Carbon monoxide, reactive oxygen signaling, and oxidative stress

The ubiquitous gas, carbon monoxide (CO), is of substantial biological importance, but apart from its affinity for reduced transition metals, particularly heme-iron, it is surprisingly nonreactive—as is the ferrous-carbonyl—in living systems. CO does form strong complexes with heme proteins for which molecular O2 is the preferred ligand and to which are attributed diverse physiological, adaptive, and toxic effects. Lately, it has become apparent that both exogenous and endogenous CO produced by heme oxygenase engender a prooxidant milieu in aerobic mammalian cells which initiates signaling related to reactive oxygen species (ROS) generation. ROS signaling contingent on CO can be segregated by CO concentration-time effects on cellular function, by the location of heme proteins, e.g., mitochondrial or nonmitochondrial sites, or by specific oxidation-reduction (redox) reactions.

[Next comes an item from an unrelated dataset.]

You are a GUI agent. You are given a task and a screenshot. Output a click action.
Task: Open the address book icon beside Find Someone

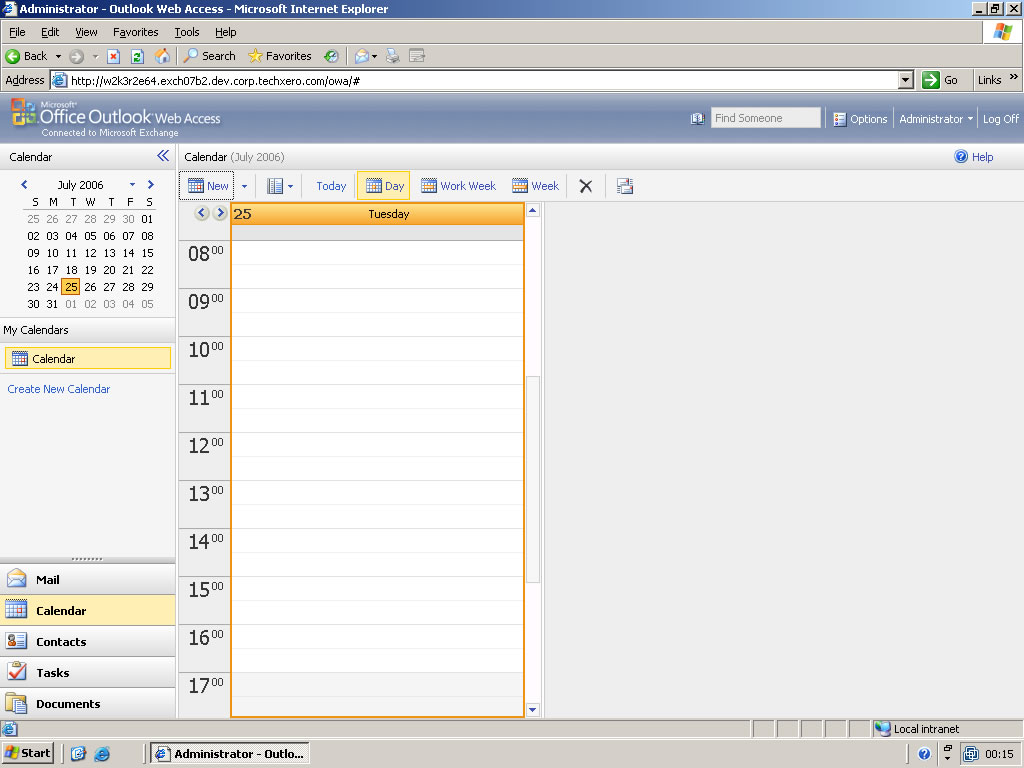[x=697, y=118]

The fundamental responses to CO involve overt physiological regulatory events, such as activation of redox-sensitive transcription factors or stress-activated kinases, which institute compensatory expression of antioxidant enzymes and other adaptations to oxidative stress. In contrast, responses originating from highly elevated or protracted CO exposures tend to be nonspecific, produce untoward biological oxidations, and interfere with homeostasis. This brief overview provides a conceptual framework for understanding CO biology in terms of this physiological-pathological hierarchy.